C’est l’exemple parfait de la façon dont les choses peuvent se passer. De plus, la propriété des chaînes de télévision a été concentrée entre les mains de quelques conglomérats. Dans mon pays, ils ont beaucoup d’activités qui ont à voir avec le gouvernement. Tout cela est complexe, mais la télévision a eu un effet de suppression sur le débat démocratique. C’est Internet qui le fera revenir au premier plan.
Et poser le changement climatique sur la scène publique.
Oui, regardez ce qui s’est passé au moment des Lumières : les individus pouvaient enfin utiliser la connaissance pour participer à la décision. Si quelqu’un savait lire et écrire et avait un talent de communication, l’instinct de la vérité, et pouvait persuader les autres de ses idées, cela devenait une source de pouvoir, et cela rendait possible la démocratie. Cela a conduit à prendre les décisions collectives sur la base de la raison. Nous avons remplacé les souverains par le règne de la raison, qui était soutenu par l’écologie de l’information dont je vous parlais.
Maintenant, la raison a un rôle moindre. Quand la raison se retire, un vide se crée dans lequel s’engouffrent le fondamentalisme religieux, l’idéologie, et la manipulation de l’opinion par la peur. En Allemagne, quand il devint clair que la radio et la propagande étaient les outils principaux de Hitler, un philosophe allemand a écrit que « toutes les questions de faits sont devenues des questions de pouvoir ». Ce n’était pas la première fois : les faits établis par Galilée étaient devenus une question de pouvoir. Mais quand l’espace public a été ouvert aux individus pour qu’ils s’expriment clairement, alors les faits ont gagné leur importance intrinsèque. Ils en ont moins aujourd’hui. A la fin, ils retrouveront leur place, parce qu’il y a quelque chose qui est la réalité, et les politiques basées sur l’illusion entreront en collision avec la réalité.

→ **Données enregistrées**:
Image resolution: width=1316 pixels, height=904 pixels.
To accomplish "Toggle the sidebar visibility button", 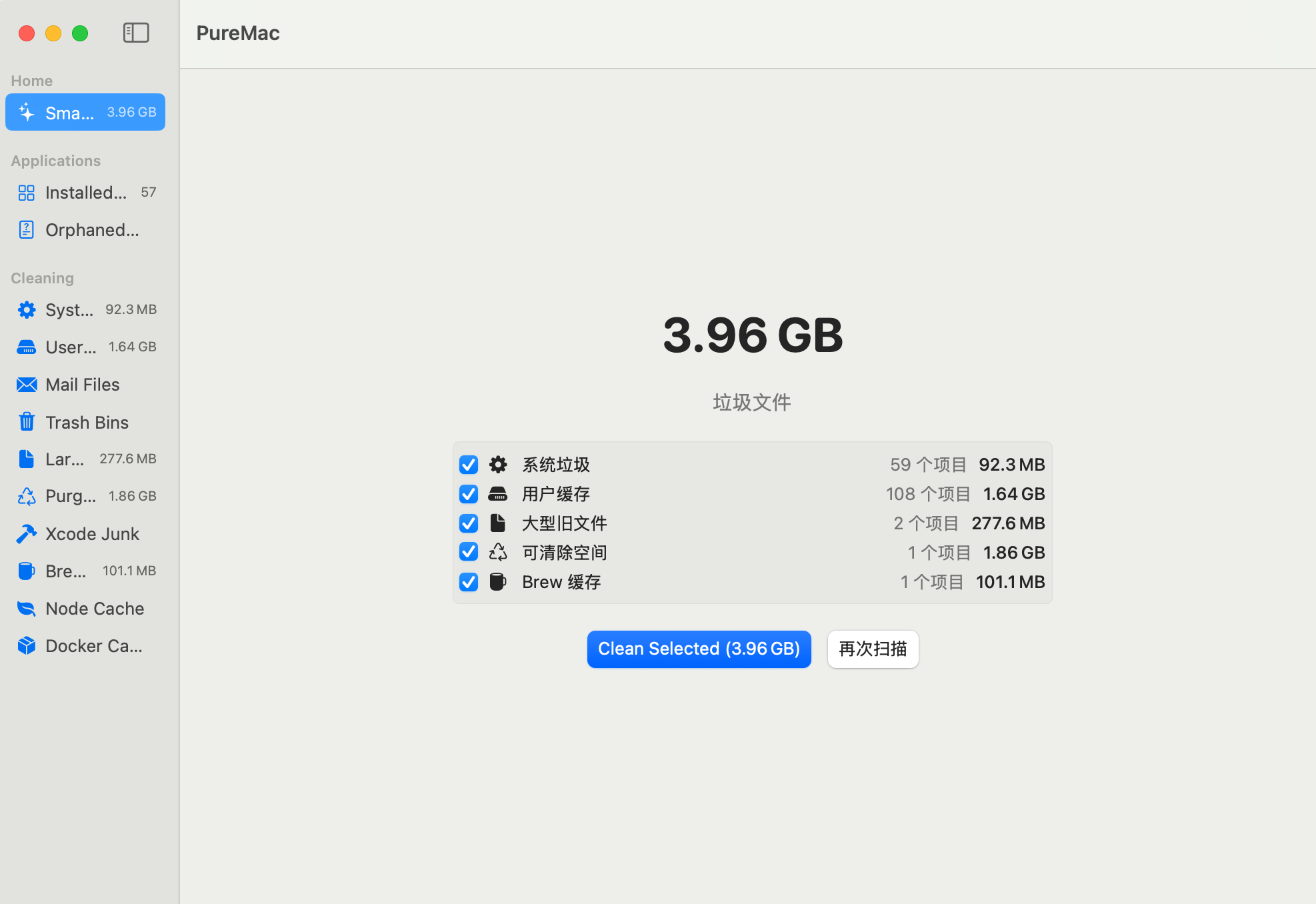I will tap(135, 33).
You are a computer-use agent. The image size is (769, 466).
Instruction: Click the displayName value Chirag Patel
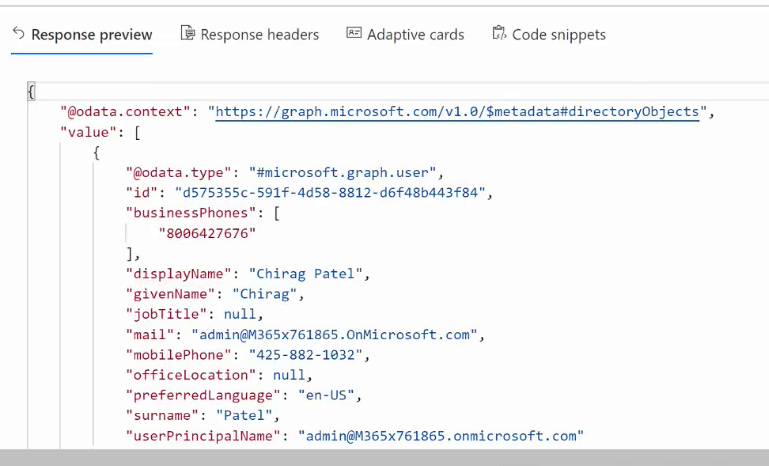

→ **Tâches à effectuer**:
**a)** Recopiez fidèlement le passage du texte sur la raison et le débat démocratique qui s’ouvre sur les mots "C’est l’exemple parfait" et se referme sur les mots "au premier plan.".
**b)** D’après le texte sur la raison et le débat démocratique, quels faits étaient déjà devenus une question de pouvoir avant l’époque de Hitler ?
**c)** Rédigez la suite du texte sur la raison et le débat démocratique, en reprenant là où il s’arrête.
Les données n’interviennent nullement dans ce travail.

→ **Réponses attendues**:
**a)**
C’est l’exemple parfait de la façon dont les choses peuvent se passer. De plus, la propriété des chaînes de télévision a été concentrée entre les mains de quelques conglomérats. Dans mon pays, ils ont beaucoup d’activités qui ont à voir avec le gouvernement. Tout cela est complexe, mais la télévision a eu un effet de suppression sur le débat démocratique. C’est Internet qui le fera revenir au premier plan.

**b)** Les faits établis par Galilée.

**c)**
Le président Bush a focalisé l’attention sur le terrorisme. Quel est le problème principal : le terrorisme ou le changement climatique ?

C’est une erreur de forcer le choix entre les deux. C’est comme de comparer les pommes et les oranges : elles sont différentes. En pointant le caractère unique du danger, l’urgence de la crise climatique, je ne veux pas qu’on pense que je minore l’importance du terrorisme. Je ne contredis pas que nous devons combattre et vaincre le terrorisme. Mais ayant dit cela, il est indiscutable que la crise la plus sérieuse que nous avons jamais affrontée est la crise climatique. Elle met en danger l’avenir même de la civilisation humaine.
Vous dites qu’il y a des solutions. Sera-t-il possible de combattre le changement climatique sans diminuer la consommation dans les pays riches ?
Combattre avec succès impliquera de diminuer les habitudes de gaspillage. Cependant, la qualité de vie pourra continuer à augmenter. Par définition, la pollution est un gaspillage. Au fur et à mesure que nous irons vers une société de l’information, dont les valeurs dominantes seront les idées, l’innovation, l’ingéniosité, on utilisera moins le bois, le plastique, l’acier, le caoutchouc. Cela fait partie du chemin que nous devons suivre.
Nous avons besoin de meilleures architectures, de meilleurs designs, de meilleurs systèmes, de sources d’énergie renouvelable, et, surtout, nous avons besoin de contrôler les rejets des technologies datant d’une centaine d’années. Par exemple, le moteur à explosion. Si vous analysez combien d’énergie est utilisé dans un litre de pétrole pour déplacer une personne en voiture d’un point A à un point B, vous découvrez que c’est 1 %. 90 % sont gâchés, 9 % servent à déplacer la voiture elle-même. On peut faire mieux que ça. Nous devons reconcevoir tous les systèmes qui gaspillent l’énergie. C’est possible, c’est à notre portée. On doit le faire, on n’a pas le choix.

La France et la Grande-Bretagne ont adopté l’objectif de diviser par quatre leurs émissions de gaz à effet de serre en 2050. Est-ce possible pour les Etats-Unis ?
Oui.


Le protocole de Kyoto est-il toujours un bon outil ?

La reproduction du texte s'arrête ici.